■ DOCUMENT SEGMENT
★ ★ ★ ★
Platelet Inventory Management with Approximate Dynamic Programming
Hossein Abouee-Mehrizi, Mahdi Mirjalili, Vahid Sarhangian
TL;DR
This work tackles platelet inventory management under endogenous shelf-life uncertainty by casting the problem as an infinite-horizon discounted MDP with fixed ordering costs. It demonstrates that shelf-life randomness induces non-convexity in the value function and invalidates convexity-based policy properties, motivating a simulation-based Approximate Dynamic Programming (ADP) approach with basis-function value approximation and simulation-based policy iteration. The authors develop a practical online ADP algorithm, benchmark it with an information-relaxation lower bound, and show through extensive numerical studies and a real-HGH case study that the ADP policy substantially reduces expirations and shortages, while remaining computationally tractable for larger instances. The results highlight the value of accounting for shelf-life uncertainty in ordering decisions and demonstrate strong performance against deterministic-shelf-life benchmarks and historical practice, with clear implications for real-world platelet inventory optimization.
★ ★ ★ ★
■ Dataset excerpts
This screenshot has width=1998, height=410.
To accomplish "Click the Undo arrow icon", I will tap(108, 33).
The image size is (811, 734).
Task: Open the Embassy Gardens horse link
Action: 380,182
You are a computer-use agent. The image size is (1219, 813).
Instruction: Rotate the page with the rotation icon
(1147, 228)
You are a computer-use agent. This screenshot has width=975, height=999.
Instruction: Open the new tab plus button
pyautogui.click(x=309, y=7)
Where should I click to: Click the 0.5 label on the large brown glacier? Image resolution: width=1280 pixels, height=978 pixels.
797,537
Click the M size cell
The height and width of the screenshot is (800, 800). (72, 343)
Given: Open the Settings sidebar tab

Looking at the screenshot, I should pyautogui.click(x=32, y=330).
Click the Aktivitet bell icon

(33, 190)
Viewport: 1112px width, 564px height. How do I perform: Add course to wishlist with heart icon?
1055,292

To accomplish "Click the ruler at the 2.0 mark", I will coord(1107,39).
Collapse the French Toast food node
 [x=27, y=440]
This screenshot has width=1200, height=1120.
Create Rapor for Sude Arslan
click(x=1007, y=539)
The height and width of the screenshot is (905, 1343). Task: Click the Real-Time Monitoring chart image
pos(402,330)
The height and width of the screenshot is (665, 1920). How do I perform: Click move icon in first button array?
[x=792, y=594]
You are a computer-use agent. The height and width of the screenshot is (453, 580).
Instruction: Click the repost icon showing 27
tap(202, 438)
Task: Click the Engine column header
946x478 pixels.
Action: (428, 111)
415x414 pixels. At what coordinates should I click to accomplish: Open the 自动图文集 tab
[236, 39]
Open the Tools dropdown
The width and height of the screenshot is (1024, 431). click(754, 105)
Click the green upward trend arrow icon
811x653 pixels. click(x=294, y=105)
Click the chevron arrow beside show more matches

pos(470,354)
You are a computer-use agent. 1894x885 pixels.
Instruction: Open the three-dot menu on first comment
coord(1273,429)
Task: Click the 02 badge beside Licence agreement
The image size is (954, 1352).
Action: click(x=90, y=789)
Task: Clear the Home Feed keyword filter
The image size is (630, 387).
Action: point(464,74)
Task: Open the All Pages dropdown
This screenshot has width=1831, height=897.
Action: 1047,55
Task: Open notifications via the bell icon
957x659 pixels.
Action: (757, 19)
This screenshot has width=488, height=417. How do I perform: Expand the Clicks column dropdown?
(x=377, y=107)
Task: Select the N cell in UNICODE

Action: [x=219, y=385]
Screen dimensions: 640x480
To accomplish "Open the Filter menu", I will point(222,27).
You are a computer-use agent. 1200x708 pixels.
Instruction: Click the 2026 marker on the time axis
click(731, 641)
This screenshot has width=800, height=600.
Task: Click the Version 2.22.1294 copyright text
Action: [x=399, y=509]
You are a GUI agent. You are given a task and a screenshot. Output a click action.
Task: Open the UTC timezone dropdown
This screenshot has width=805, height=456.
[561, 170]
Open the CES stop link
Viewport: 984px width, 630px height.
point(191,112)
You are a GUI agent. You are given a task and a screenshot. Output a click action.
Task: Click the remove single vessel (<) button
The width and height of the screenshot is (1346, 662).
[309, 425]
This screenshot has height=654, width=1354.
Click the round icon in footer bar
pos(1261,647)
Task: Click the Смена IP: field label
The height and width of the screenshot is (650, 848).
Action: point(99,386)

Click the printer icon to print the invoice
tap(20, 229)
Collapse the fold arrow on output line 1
★ ★ ★ ★
■ PROBLEMS AND TASKS
1. According to the platelet inventory summary, what does shelf-life randomness induce in the value function?
2. Carry on the platelet inventory summary from the point at which it ends.
These entries bear no relation to the platelet inventory summary.

■ RESPONSES
1. Non-convexity.

2.
Abstract
We study a stochastic perishable inventory control problem with endogenous (decision-dependent) uncertainty in shelf-life of units. Our primary motivation is determining ordering policies for blood platelets. Determining optimal ordering quantities is a challenging task due to the short maximum shelf-life of platelets (3-5 days after testing) and high uncertainty in daily demand. We formulate the problem as an infinite-horizon discounted Markov Decision Process (MDP). The model captures salient features observed in our data from a network of Canadian hospitals and allows for fixed ordering costs. We show that with uncertainty in shelf-life, the value function of the MDP is non-convex and key structural properties valid under deterministic shelf-life no longer hold. Hence, we propose an Approximate Dynamic Programming (ADP) algorithm to find approximate policies. We approximate the value function using a linear combination of basis functions and tune the parameters using a simulation-based policy iteration algorithm. We evaluate the performance of the proposed policy using extensive numerical experiments in parameter regimes relevant to the platelet inventory management problem. We further leverage the ADP algorithm to evaluate the impact of ignoring shelf-life uncertainty. Finally, we evaluate the out-of-sample performance of the ADP algorithm in a case study using real data and compare it to the historical hospital performance and other benchmarks. The ADP policy can be computed online in a few minutes and results in more than 50% lower expiry and shortage rates compared to the historical performance. In addition, it performs better or as well as an exact policy that ignores uncertainty in shelf-life and becomes hard to compute for larger instance of the problem.